The door was still immovable. She paused a moment in breathless wonder. The wind roared down the chimney, the rain beat in torrents against the windows, and everything seemed to speak the awfulness of her situation.
To retire to bed, however, unsatisfied on such a point, would be vain, since sleep must be impossible with the consciousness of a cabinet so mysteriously closed in her immediate vicinity.
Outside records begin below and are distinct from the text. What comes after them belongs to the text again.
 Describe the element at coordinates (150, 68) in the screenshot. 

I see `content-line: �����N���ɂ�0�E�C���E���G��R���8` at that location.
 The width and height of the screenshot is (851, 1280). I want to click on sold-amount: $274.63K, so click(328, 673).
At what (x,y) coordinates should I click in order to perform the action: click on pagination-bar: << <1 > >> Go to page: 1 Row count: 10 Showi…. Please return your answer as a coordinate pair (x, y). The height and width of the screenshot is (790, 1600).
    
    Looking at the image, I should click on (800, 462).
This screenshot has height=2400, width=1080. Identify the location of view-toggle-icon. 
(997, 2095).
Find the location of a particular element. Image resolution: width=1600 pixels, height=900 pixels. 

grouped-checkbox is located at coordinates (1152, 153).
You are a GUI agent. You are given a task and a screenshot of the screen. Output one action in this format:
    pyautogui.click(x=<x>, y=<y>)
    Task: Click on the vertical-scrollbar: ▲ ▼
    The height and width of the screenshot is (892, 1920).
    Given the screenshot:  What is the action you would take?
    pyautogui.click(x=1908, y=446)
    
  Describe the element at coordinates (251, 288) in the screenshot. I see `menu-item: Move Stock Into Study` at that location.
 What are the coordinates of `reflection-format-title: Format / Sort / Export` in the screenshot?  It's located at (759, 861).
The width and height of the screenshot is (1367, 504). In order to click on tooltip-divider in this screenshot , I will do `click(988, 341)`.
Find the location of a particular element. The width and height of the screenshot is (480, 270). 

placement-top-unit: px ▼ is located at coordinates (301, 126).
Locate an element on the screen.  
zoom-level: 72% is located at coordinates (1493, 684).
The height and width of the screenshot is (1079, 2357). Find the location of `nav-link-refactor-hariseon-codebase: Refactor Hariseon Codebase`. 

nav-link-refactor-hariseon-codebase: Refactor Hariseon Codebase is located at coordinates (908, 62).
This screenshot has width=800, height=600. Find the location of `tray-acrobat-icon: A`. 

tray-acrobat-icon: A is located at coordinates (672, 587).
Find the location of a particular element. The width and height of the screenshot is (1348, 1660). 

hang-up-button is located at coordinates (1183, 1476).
Again, therefore, she applied herself to the key, and after moving it in every possible way for some instants with the determined celerity of hope's last effort, the door suddenly yielded to her hand: her heart leaped with exultation at such a victory, and having thrown open each folding door, the second being secured only by bolts of less wonderful construction than the lock, though in that her eye could not discern anything unusual, a double range of small drawers appeared in view, with some larger drawers above and below them; and in the centre, a small door, closed also with a lock and key, secured in all probability a cavity of importance.
Catherine's heart beat quick, but her courage did not fail her. With a cheek flushed by hope, and an eye straining with curiosity, her fingers grasped the handle of a drawer and drew it forth. It was entirely empty.
With less alarm and greater eagerness she seized a second, a third, a fourth; each was equally empty. Not one was left unsearched, and in not one was anything found.
Well read in the art of concealing a treasure, the possibility of false linings to the drawers did not escape her, and she felt round each with anxious acuteness in vain.
The place in the middle alone remained now unexplored;and though she had "never from the first had the smallest idea of finding anything in any part of the cabinet, and was not in the least disappointed at her ill success thus far, it would be foolish not to examine it thoroughly while she was about it." It was some time however before she could unfasten the door, the same difficulty occurring in the management of this inner lock as of the outer;1
and while she acknowledged with awful sensations this striking exemplification of what Henry had foretold, resolved instantly to peruse every line before she attempted to rest.
The dimness of the light her candle emitted made her turn to it with alarm; but there was no danger of its sudden extinction; it had yet some hours to burn;and that she might not have any greater difficulty in distinguishing the writing than what its ancient date might occasion, she hastily snuffed it. Alas! It was snuffed and extinguished in one. A lamp could not have expired with more awful effect. Catherine, for a few moments, was motionless with horror. It was done completely;not a remnant of light in the wick could give hope to the rekindling breath. Darkness impenetrable and immovable filled the room. A violent gust of wind, rising with sudden fury, added fresh horror to the moment.
Catherine trembled from head to foot. In the pause which succeeded, a sound like receding footsteps and the closing of a distant door struck on her affrighted ear.
Human nature could support no more. A cold sweat stood on her forehead, the manuscript fell from her hand, and groping her way to the bed, she jumped hastily in, and sought some suspension of agony by creeping far underneath the clothes. To close her eyes in sleep that night, she felt must be entirely out of the question.
With a curiosity so justly awakened, and feelings in every way so agitated, repose must be absolutely impossible.
The storm too abroad so dreadful! She had not been used to feel alarm from wind, but now every blast seemed fraught with awful intelligence. The manuscript so wonderfully found, so wonderfully accomplishing the morning's prediction, how was it to be accounted for? What could it contain? To whom could it relate? By what means could it have been so long concealed? And how singularly strange that it should fall to her lot to discover it! Till she had made herself mistress of its contents, however, she could have neither repose nor comfort; and with the sun's first rays she was determined to peruse it. But many were the tedious hours which must yet intervene. She shuddered, tossed about in her bed, and envied every quiet sleeper.
The storm still raged, and various were the noises, more terrific even than the wind, which struck at intervals on her startled ear. The very curtains of her bed seemed at one moment in motion, and at another the lock of her door was agitated, as if by the attempt of somebody to enter.
Hollow murmurs seemed to creep along the gallery, and more than once her blood was chilled by the sound of distant moans.
Hour after hour passed away, and the wearied Catherine had heard three proclaimed by all the clocks in the house before the tempest subsided or she unknowingly fell fast asleep.